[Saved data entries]
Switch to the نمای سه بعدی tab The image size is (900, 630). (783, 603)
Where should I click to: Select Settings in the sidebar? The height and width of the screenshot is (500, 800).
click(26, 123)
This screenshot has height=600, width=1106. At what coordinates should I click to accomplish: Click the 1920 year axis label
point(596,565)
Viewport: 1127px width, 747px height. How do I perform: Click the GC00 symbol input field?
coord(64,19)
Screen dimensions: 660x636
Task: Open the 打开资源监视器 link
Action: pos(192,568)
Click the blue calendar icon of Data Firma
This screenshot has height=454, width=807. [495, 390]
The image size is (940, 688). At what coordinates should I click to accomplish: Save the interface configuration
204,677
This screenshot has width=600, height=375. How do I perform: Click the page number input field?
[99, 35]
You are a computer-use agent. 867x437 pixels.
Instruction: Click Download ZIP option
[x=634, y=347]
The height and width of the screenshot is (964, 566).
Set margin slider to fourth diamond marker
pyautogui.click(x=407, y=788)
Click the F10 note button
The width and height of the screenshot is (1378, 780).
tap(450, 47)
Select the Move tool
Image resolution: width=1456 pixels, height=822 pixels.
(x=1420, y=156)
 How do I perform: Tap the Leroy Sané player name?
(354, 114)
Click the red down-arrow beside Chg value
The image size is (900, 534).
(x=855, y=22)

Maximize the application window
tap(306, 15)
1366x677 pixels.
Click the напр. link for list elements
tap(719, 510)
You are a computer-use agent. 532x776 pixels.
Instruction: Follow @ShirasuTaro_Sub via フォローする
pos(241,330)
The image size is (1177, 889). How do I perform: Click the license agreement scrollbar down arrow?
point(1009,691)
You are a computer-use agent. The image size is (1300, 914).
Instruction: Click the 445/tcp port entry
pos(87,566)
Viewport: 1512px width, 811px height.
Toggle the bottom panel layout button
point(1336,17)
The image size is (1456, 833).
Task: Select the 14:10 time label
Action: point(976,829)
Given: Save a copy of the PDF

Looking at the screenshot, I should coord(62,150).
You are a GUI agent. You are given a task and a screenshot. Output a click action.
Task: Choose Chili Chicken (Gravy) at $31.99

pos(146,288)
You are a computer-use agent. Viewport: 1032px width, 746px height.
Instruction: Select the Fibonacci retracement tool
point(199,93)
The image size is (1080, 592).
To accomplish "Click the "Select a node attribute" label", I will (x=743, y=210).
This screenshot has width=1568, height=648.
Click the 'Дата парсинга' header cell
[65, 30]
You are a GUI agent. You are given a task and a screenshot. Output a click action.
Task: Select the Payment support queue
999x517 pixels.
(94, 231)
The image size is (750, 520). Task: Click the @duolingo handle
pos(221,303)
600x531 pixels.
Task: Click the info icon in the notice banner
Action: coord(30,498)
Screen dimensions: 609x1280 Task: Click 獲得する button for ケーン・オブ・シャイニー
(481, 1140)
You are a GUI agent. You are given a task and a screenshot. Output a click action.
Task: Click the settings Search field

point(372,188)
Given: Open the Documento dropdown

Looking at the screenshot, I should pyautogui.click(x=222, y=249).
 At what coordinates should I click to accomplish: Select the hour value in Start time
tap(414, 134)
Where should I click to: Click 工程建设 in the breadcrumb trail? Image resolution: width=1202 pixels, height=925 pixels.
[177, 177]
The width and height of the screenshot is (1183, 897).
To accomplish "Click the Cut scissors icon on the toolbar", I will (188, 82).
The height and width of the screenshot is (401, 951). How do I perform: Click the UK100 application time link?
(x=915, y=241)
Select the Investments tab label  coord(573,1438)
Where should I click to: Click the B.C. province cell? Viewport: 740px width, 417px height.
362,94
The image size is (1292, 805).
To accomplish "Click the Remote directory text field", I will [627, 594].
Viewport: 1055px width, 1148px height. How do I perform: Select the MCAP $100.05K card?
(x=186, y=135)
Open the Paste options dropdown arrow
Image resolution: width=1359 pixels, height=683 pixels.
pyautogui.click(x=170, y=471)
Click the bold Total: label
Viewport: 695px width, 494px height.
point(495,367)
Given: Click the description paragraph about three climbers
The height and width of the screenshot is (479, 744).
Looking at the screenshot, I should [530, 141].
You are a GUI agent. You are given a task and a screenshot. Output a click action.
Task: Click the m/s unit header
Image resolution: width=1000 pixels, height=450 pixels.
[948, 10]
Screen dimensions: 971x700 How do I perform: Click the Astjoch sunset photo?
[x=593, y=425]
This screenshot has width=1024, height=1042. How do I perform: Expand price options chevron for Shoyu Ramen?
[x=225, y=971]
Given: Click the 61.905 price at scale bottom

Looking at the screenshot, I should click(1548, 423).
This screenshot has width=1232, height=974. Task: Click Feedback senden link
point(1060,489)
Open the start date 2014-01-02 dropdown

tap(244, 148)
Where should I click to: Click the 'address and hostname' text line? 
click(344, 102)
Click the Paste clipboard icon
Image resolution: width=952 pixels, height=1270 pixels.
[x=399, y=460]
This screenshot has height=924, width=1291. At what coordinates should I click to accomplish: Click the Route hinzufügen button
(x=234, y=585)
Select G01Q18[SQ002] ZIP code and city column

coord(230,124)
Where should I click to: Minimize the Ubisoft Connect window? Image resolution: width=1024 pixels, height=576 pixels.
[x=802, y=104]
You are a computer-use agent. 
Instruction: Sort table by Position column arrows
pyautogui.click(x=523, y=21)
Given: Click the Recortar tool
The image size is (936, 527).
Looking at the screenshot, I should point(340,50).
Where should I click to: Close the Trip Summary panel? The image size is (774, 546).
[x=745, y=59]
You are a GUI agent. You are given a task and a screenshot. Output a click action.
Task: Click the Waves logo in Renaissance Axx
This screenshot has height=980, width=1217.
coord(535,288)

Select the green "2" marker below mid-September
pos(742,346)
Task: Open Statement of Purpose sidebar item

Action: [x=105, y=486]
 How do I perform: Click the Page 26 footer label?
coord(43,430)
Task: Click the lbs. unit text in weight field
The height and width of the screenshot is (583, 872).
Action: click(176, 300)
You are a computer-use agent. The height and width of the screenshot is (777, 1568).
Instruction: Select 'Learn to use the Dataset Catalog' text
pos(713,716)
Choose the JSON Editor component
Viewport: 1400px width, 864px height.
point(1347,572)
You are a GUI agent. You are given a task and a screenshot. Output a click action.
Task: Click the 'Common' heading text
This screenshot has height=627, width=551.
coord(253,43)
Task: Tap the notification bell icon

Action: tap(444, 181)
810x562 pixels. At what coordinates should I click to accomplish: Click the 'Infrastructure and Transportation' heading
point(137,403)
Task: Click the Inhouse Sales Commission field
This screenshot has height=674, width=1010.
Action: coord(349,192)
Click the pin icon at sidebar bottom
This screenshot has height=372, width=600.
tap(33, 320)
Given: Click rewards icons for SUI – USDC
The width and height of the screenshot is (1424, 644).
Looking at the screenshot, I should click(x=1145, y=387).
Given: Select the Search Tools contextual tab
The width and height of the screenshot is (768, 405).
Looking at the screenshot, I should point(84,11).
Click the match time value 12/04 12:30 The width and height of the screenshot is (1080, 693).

◆ **About this task**
Please transcribe exactly the lines above from the line that has "Viewport: 1512px width, 811px height." up to and including the line that has "The width and height of the screenshot is (1183, 897)."; no other line belongs in the answer.

◆ **Result below**
Viewport: 1512px width, 811px height.
Toggle the bottom panel layout button
point(1336,17)
The image size is (1456, 833).
Task: Select the 14:10 time label
Action: point(976,829)
Given: Save a copy of the PDF

Looking at the screenshot, I should coord(62,150).
You are a GUI agent. You are given a task and a screenshot. Output a click action.
Task: Choose Chili Chicken (Gravy) at $31.99

pos(146,288)
You are a computer-use agent. Viewport: 1032px width, 746px height.
Instruction: Select the Fibonacci retracement tool
point(199,93)
The image size is (1080, 592).
To accomplish "Click the "Select a node attribute" label", I will (x=743, y=210).
This screenshot has width=1568, height=648.
Click the 'Дата парсинга' header cell
[65, 30]
You are a GUI agent. You are given a task and a screenshot. Output a click action.
Task: Select the Payment support queue
999x517 pixels.
(94, 231)
The image size is (750, 520). Task: Click the @duolingo handle
pos(221,303)
600x531 pixels.
Task: Click the info icon in the notice banner
Action: coord(30,498)
Screen dimensions: 609x1280 Task: Click 獲得する button for ケーン・オブ・シャイニー
(481, 1140)
You are a GUI agent. You are given a task and a screenshot. Output a click action.
Task: Click the settings Search field

point(372,188)
Given: Open the Documento dropdown

Looking at the screenshot, I should pyautogui.click(x=222, y=249).
 At what coordinates should I click to accomplish: Select the hour value in Start time
tap(414, 134)
Where should I click to: Click 工程建设 in the breadcrumb trail? Image resolution: width=1202 pixels, height=925 pixels.
[177, 177]
The width and height of the screenshot is (1183, 897).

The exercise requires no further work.